I wrote up a post about this on my website here with some more examples and my though process.
Your condition is not correct. As @peterwhy's comment proves, your condition is a necessary condition for $x$ being able to be written as a sum of $y$ consecutive positive integers, but it is not a sufficient condition. For example, take $x=14$ and $y=7$. Then, we have $$ 14-\binom{7}{2}=-7\equiv 0\pmod{7} $$ However, $14$ can not be written as $7$ consecutive positive integers, because, since the minimum possible starting positive integer is $1$, the minimum possible value for $7$ consecutive positive integers is $1+2+\cdots+7=28$ and $14 < 28$.
Ergo, we have another sufficient condition for $x$ being able to be written as $y$ consecutive integers: $x$ needs to be at least $1+2+\cdots+y$. Using the well-known formula for sums of arithmetic sequence, in other words, we need that: $$ x\geq \frac{y(y+1)}{2} $$
Now we have two necessary conditions, $y \mid (x-\binom{y}{2})$ and $x \geq [y(y+1)]/2$, for $x$ being able to be written as the sum of $y$ consecutive positive integers. My claim is that these two conditions are also sufficient, i.e. if these two conditions hold, then $x$ can be written as the sum of $y$ consecutive integers.

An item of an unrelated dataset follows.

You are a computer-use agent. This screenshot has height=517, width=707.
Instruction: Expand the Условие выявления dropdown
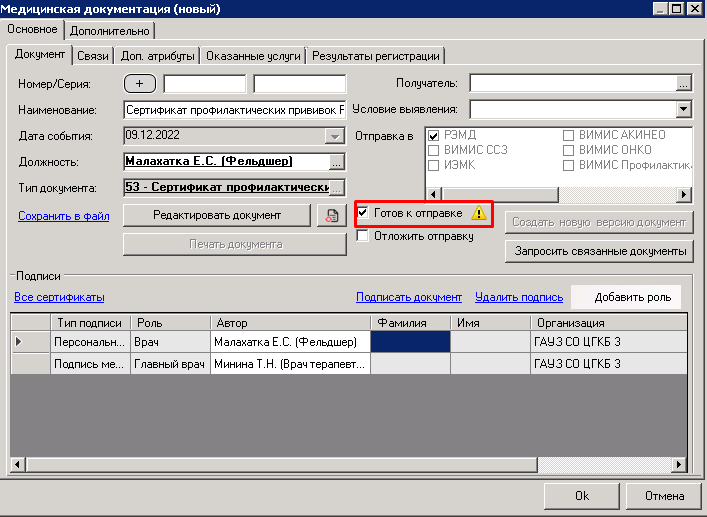(x=684, y=109)
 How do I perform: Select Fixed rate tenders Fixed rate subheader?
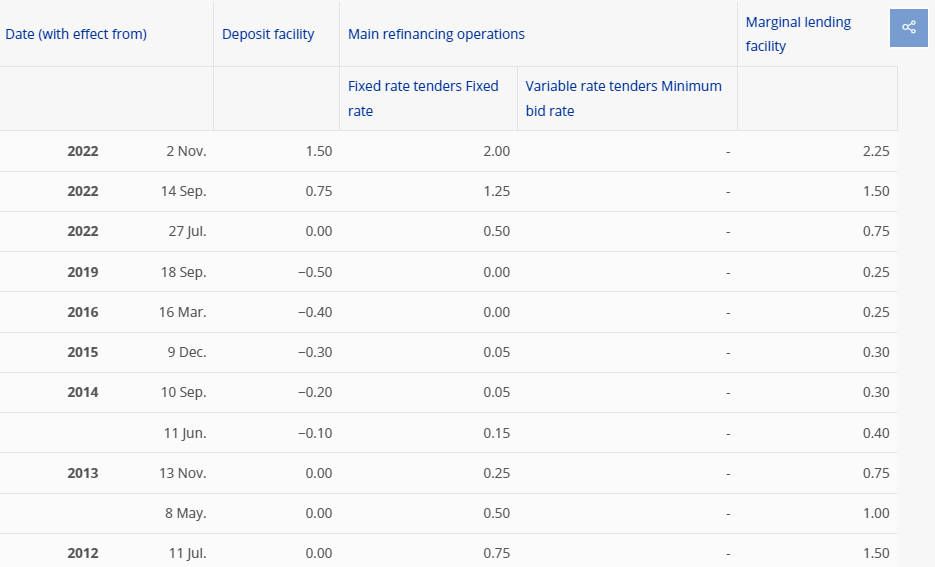423,98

Specifically, we can write $x$ as the following sum: $$ \frac{x-\binom{y}{2}}{y} + \left(\frac{x-\binom{y}{2}}{y}+1\right) + \cdots + \left(\frac{x-\binom{y}{2}}{y}+y-1\right) $$ First, we know that $(x-\binom{y}{2})/y$ is an integer because $y \mid (x-\binom{y}{2})$. Moreover, $(x-\binom{y}{2})/y$ is a positive integer because, by our second condition: $$ \begin{align*} & x \geq \frac{y(y+1)}{2} \\ \implies & x-\binom{y}{2} \geq \frac{y(y+1)}{2}-\frac{y(y-1)}{2}=\frac{2y}{2}=y \\ \implies & \frac{x-\binom{y}{2}}{y} \geq 1 \end{align*} $$ Ergo, since the first number in our sum is a positive integer and every next number in the sum is just $1$ plus the previous number, our sum is clearly the sum of $y$ consecutive positive integers.
Finally, it suffices to show that our sum is equal to $x$. Since every number in our sum has $(x-\binom{y}{2})/y$ as a term, we can essentially take the $y$ copies of that number out of the sum, and then we are left with: $$ \begin{align*} & y\left(\frac{x-\binom{y}{2}}{y}\right)+1+2+\cdots + (y-1) \\ = & \left(x-\binom{y}{2}\right)+\binom{y}{2} \\ = & \ x \end{align*} $$ as was to be shown. With this, we have finished showing that the two necessary conditions we found are also sufficient for $x$ being able to be written as the sum of $y$ consecutive integers.